- _Exercises to complete_
(a) Name every area where the article on mountain hares says the species is mainly found.
(b) From the article on mountain hares, copy the stretch from "But BASC has" through "zero hare abundance." word for word.

- _Passage to read_
*****
BASC is highlighting recent research which shows that the population of mountain hares can be up to 35 times higher on land managed for grouse shooting relative to unmanaged moorland.

Reports today have suggested that hunting and game management are contributing to adverse survival prospects for the species.

The mountain hare is predominantly found in the highlands of Scotland, areas of the Scottish lowlands and in parts of England. It is the UK’s only indigenous hare species.

A report to the European Commission, due to be published in September 2019, will change the conservation status of the mountain hare to ‘unfavourable’.

But BASC has highlighted how media reports today have ignored recently-published and vital research from the Game and Wildlife Conservation Trust (GWCT). The research shows that mountain hares are present on sites contiguous with those which a previous study suggested have zero hare abundance.

The Werritty Review into Scottish grouse moor management, due to publish in a matter of weeks, will cover mountain hares.

Dr Colin Shedden, BASC Scotland director, said: “BASC refute the call for the culling of mountain hares to cease in Scotland.

“Mountain hares are culled to protect vegetation, including regenerating woodland, and to control the spread of disease when their population density grows too high. Recent research has shown the highest densities of mountain hares are significantly linked to managed grouse moors.

“Any decision made within the Werritty Review needs to be based on the evidence and acceptance that management plays a part in the mountain hare’s survival and success.

“Efforts to improve the mountain hare’s conservation status in Scotland should focus on enhancing understanding of their ecology and natural variability, not attacking the habitat that suits them best.”
*****
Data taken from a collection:
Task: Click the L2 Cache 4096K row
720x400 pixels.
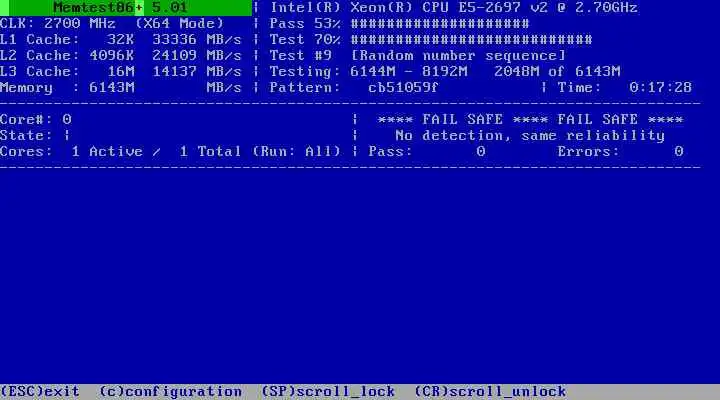Action: tap(120, 56)
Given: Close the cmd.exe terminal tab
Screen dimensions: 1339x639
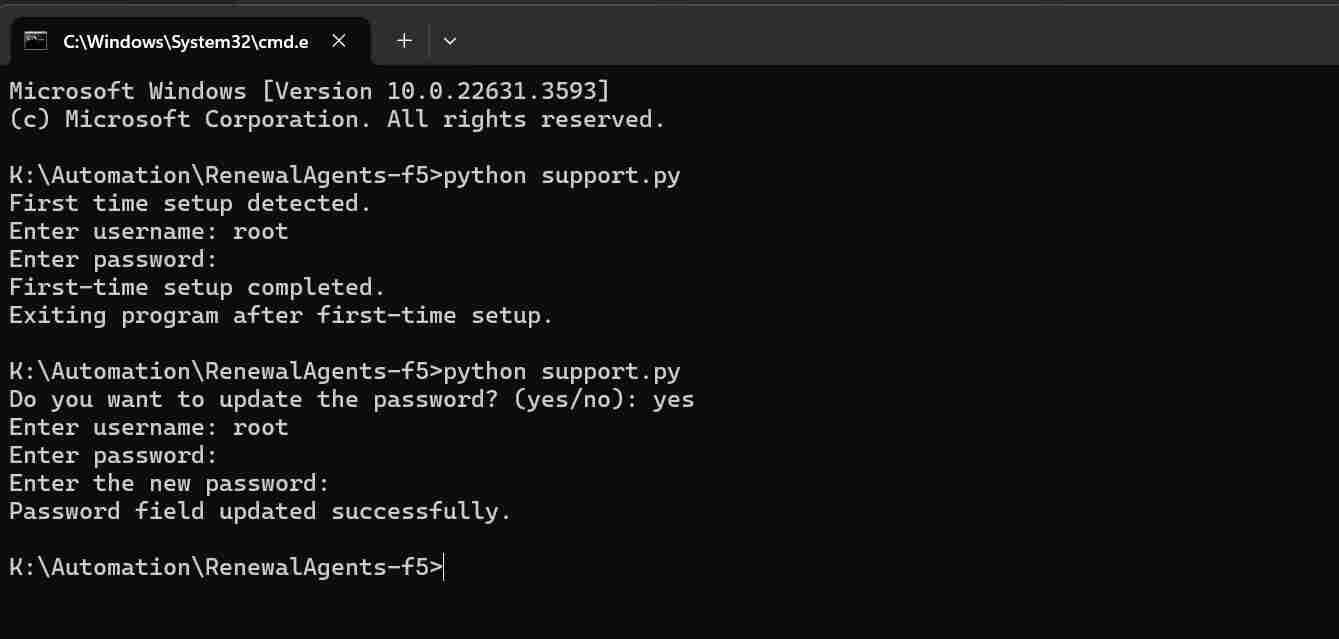Looking at the screenshot, I should 339,41.
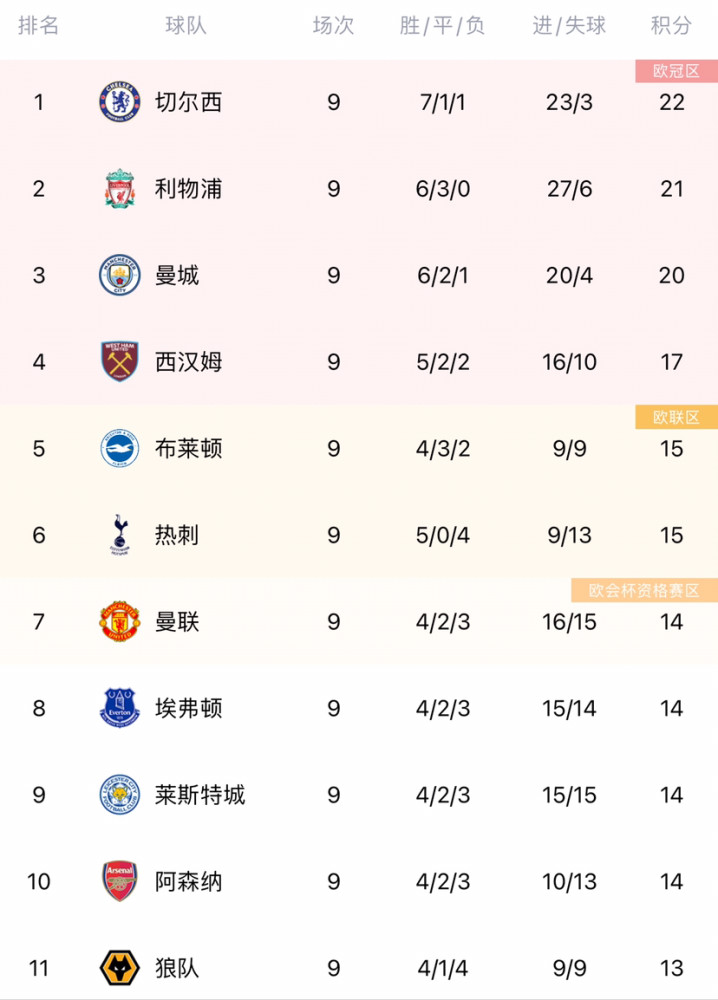Tap the 欧联区 zone label

pyautogui.click(x=677, y=417)
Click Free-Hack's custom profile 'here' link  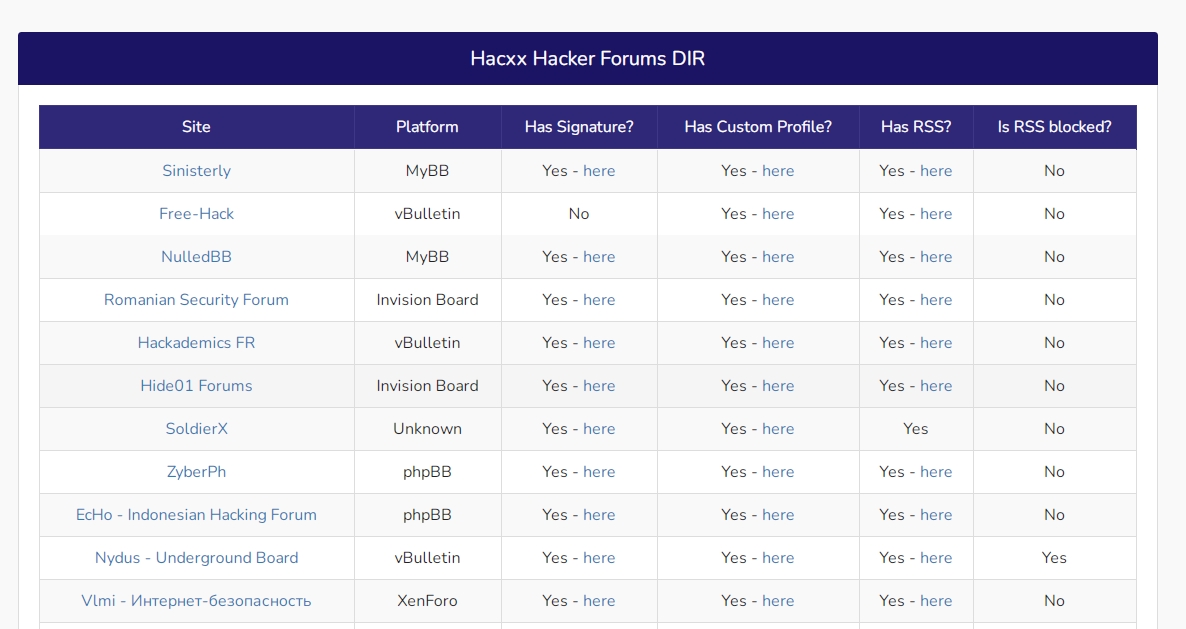[x=778, y=214]
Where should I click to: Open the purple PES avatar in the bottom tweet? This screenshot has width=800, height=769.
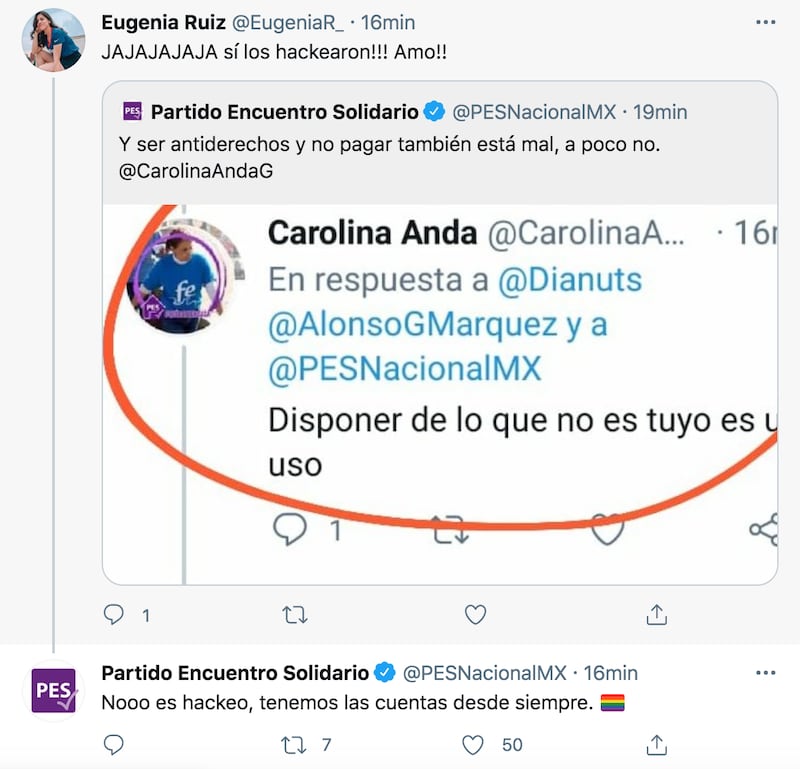[x=54, y=690]
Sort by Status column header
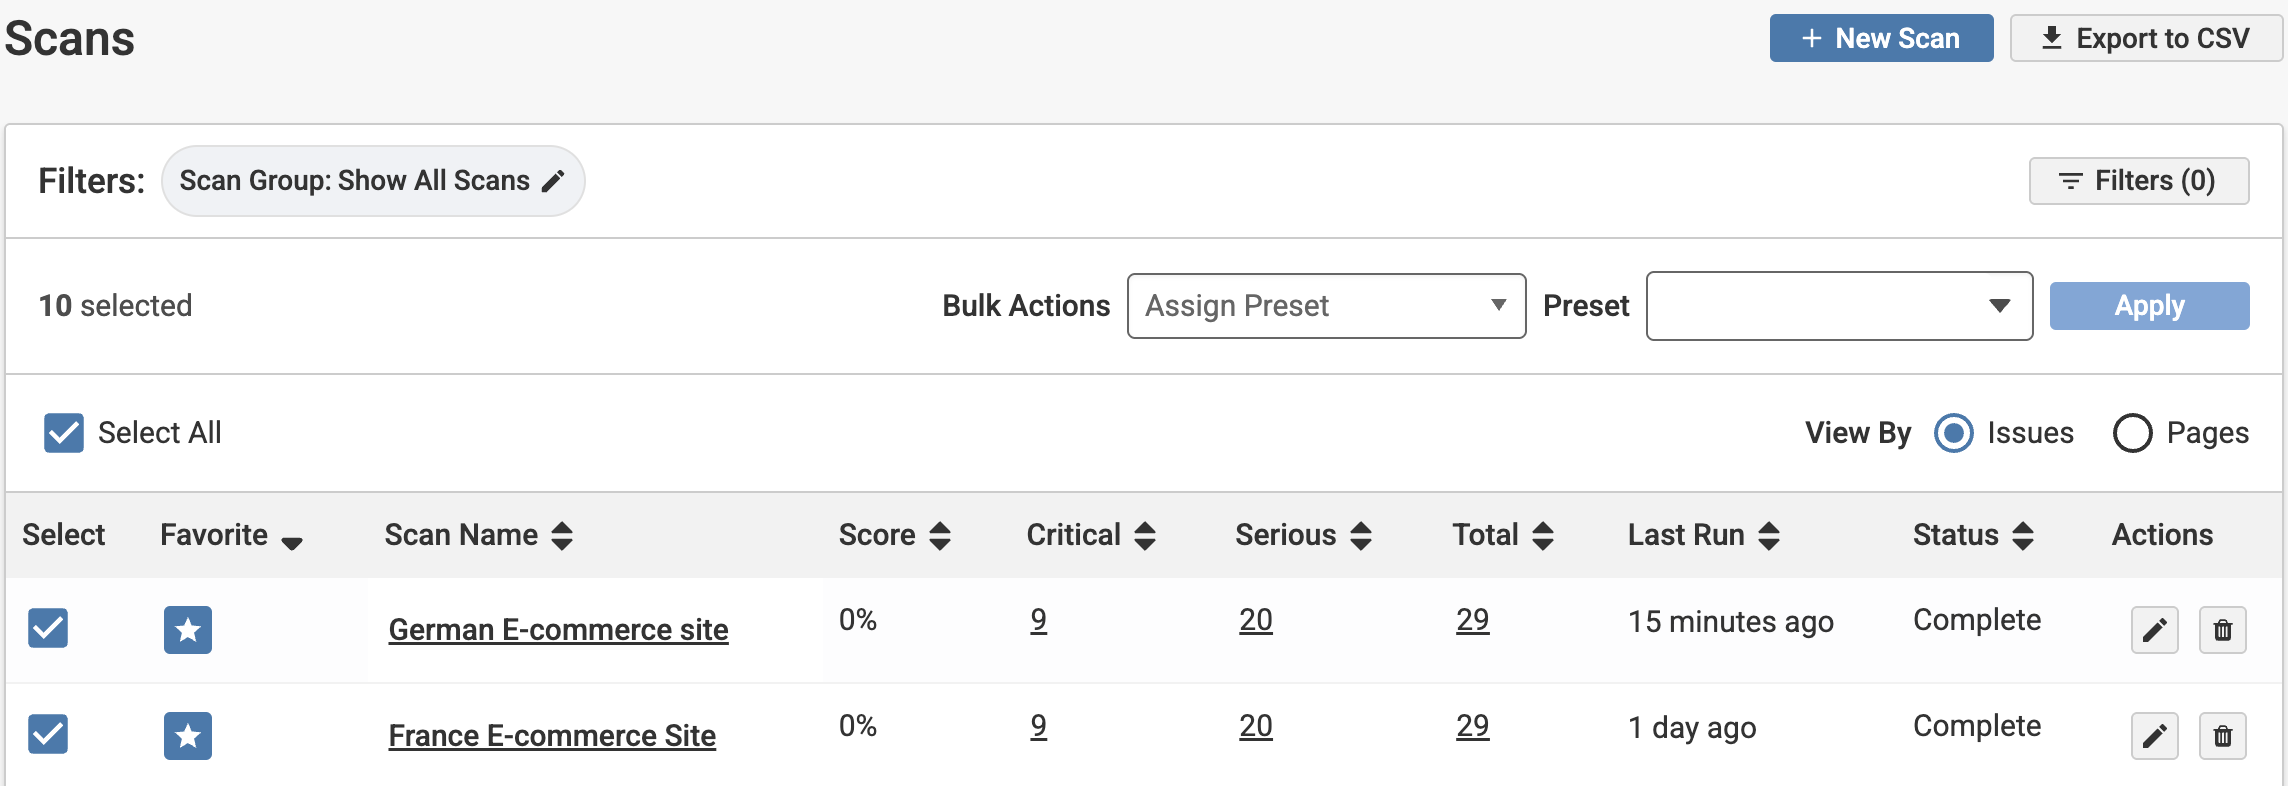 (1972, 535)
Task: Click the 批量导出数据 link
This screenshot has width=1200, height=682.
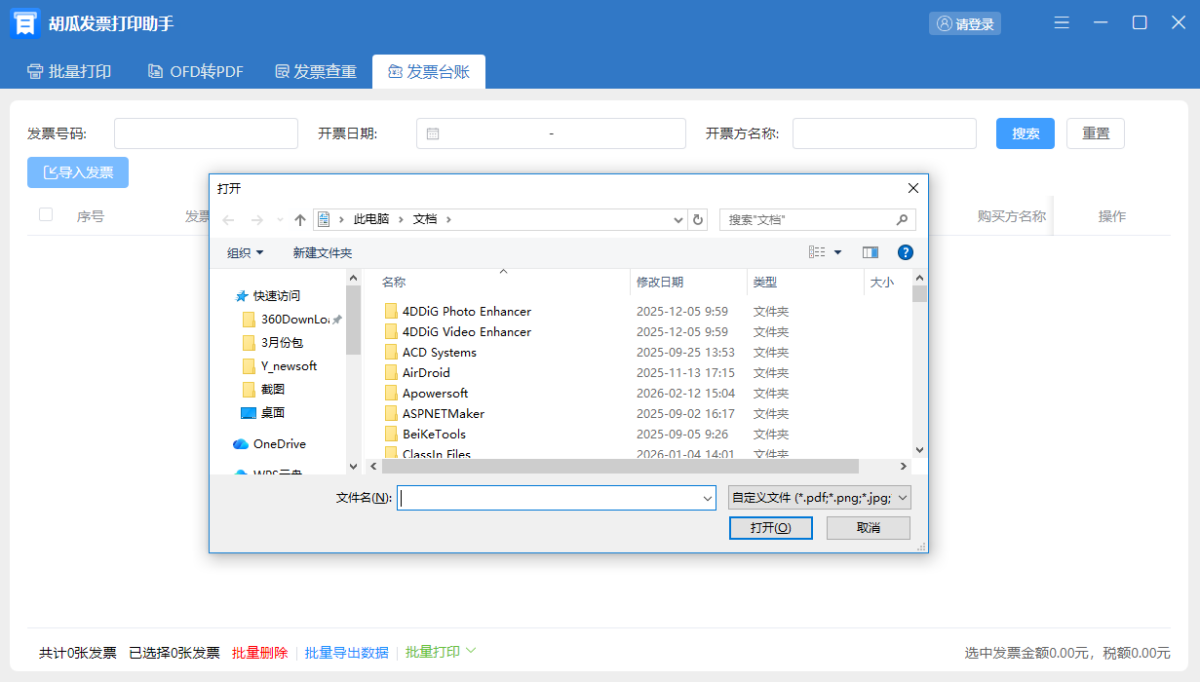Action: tap(346, 652)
*****
- _Responses in order_
(a) The highlands of Scotland, areas of the Scottish lowlands, and parts of England.

(b)
But BASC has highlighted how media reports today have ignored recently-published and vital research from the Game and Wildlife Conservation Trust (GWCT). The research shows that mountain hares are present on sites contiguous with those which a previous study suggested have zero hare abundance.